Every now and then, when they found themselves stumped, they'd call upon a poet and Bedil scholar, M. I. Negargar. Calls to the former Kabul University professor -- who had taught one of the cabbies and lives in England -- soon became an integral part of their readings. Chipping in 25 to 50 cents each, they'd buy a phone card and hunch over the speakerphone as the professor brought the poems to life.
As Afghanistan degenerated into civil war in the 1990s, ethnic tensions flared among the exiled Afghans. Hoping that poetry would unite the community, the cabbies joined other like-minded Afghans to underwrite monthly public readings.
"People were revolted by politics," says Hashim Rayiq, a local Afghan civil engineer who helped formalize the poetry sessions. "I said, 'Let's have at least one night without politics.'"
The group they formed in summer 2000 -- "An Evening of Sufism" -- was quickly a hit. Within months it was holding monthly gatherings attended by hundreds, first in a banquet hall and later in a church and eventually in the Masonic Lodge. As the Taliban fell in 2001, it thrived.
"No Afghan organization has lasted six years," Mr. Rayiq says proudly.
Unless you count a 2004 rupture, that is. Maroof Popal and others say "An Evening of Sufism" was infiltrated by Tajik nationalists who supported the Northern Alliance, as well as former Afghan Communists.
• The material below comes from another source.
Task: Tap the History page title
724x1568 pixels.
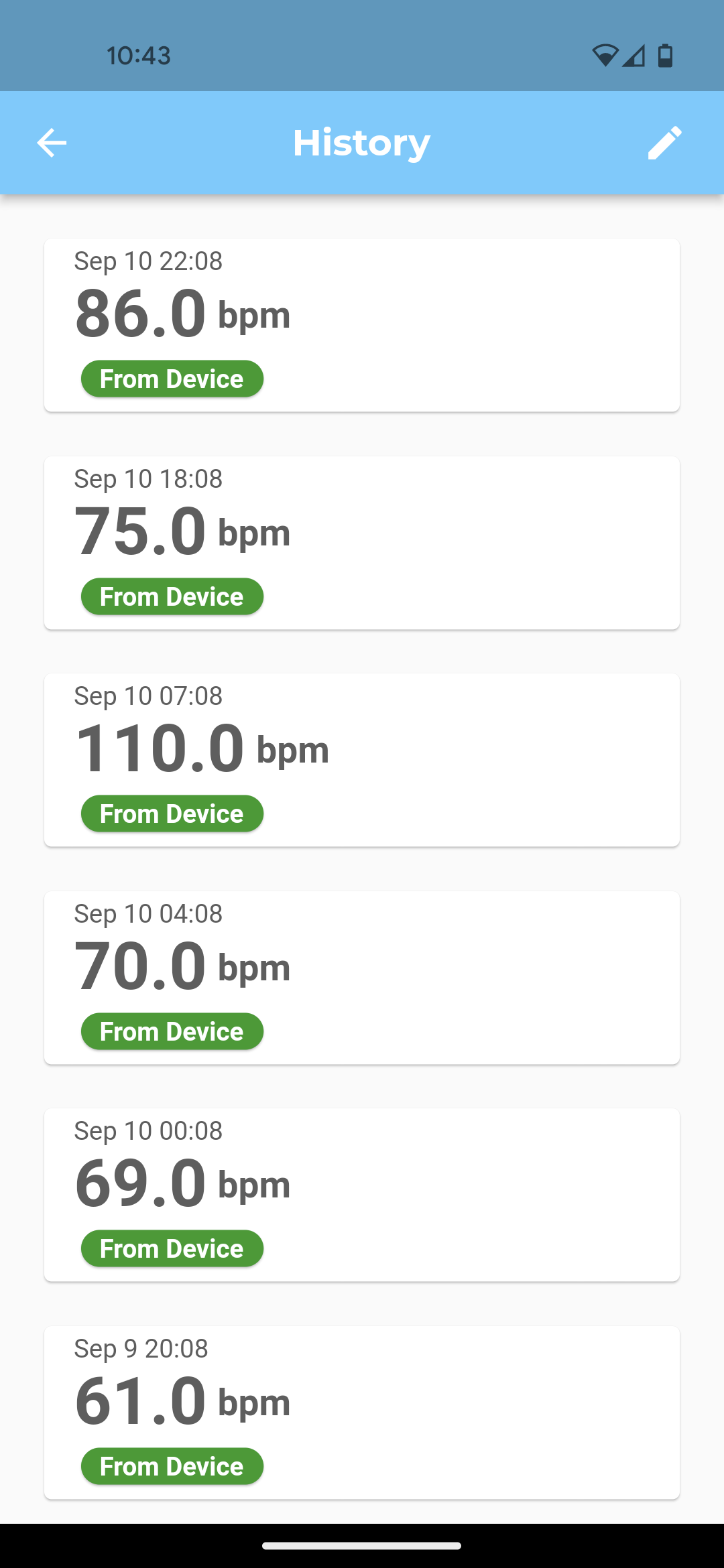Action: pyautogui.click(x=361, y=143)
The newcomers, they say, tried to exclude the works of Pashtuns -- Afghanistan's dominant ethnic group, from which the Taliban hailed -- from the proceedings.
Wali Popal, the moderator of "An Evening of Sufism," denies the charges.
Yet even before politics intruded, some of the cabbies, who were never comfortable with the proliferation of poets and the size of the new group, had been itching to return to the Bedil readings and scholarly debates. Along with Maroof Popal, they broke away and founded "An Evening with the Dervishes" in late 2004.
One December night, the Dervishes dedicated their session to Prof. Negargar, whom they flew in for the occasion. More than 300 people showed up, mostly men in suits or black leather jackets, cell phones and keys dangling from belts. The only music for the evening would be the classical sitar, played by the son of one of India's great musicians, the late Vilayat Khan.
A silence fell over the hall as the professor spoke for two and half hours on the "concept of the unity of God in world religions" with dozens of lines of classical poetry recited from memory.
Four months later, "An Evening of Sufism" hosted an evening about Sa'duddin Ansary, a little known, second-tier 18th century poet. Wali Popal arranged for several of the poet's descendants to attend. A crowd of 200 showed up, nearly one third of them women.
The poems of Ansary moved the audience, but the loudest applause was reserved for the young poets, including the editor of an Afghan cultural magazine who read her poem lamenting suicide bombings. The evening ended with pop tunes performed by an Afghan keyboard player wearing a black shirt with a stenciled-on white tie.
Prof. Negargar says the sparring between the two groups is a little juvenile. "It is like a third grader who has started reading history poking fun at a first grader because the first grader studies only reading and math," he says.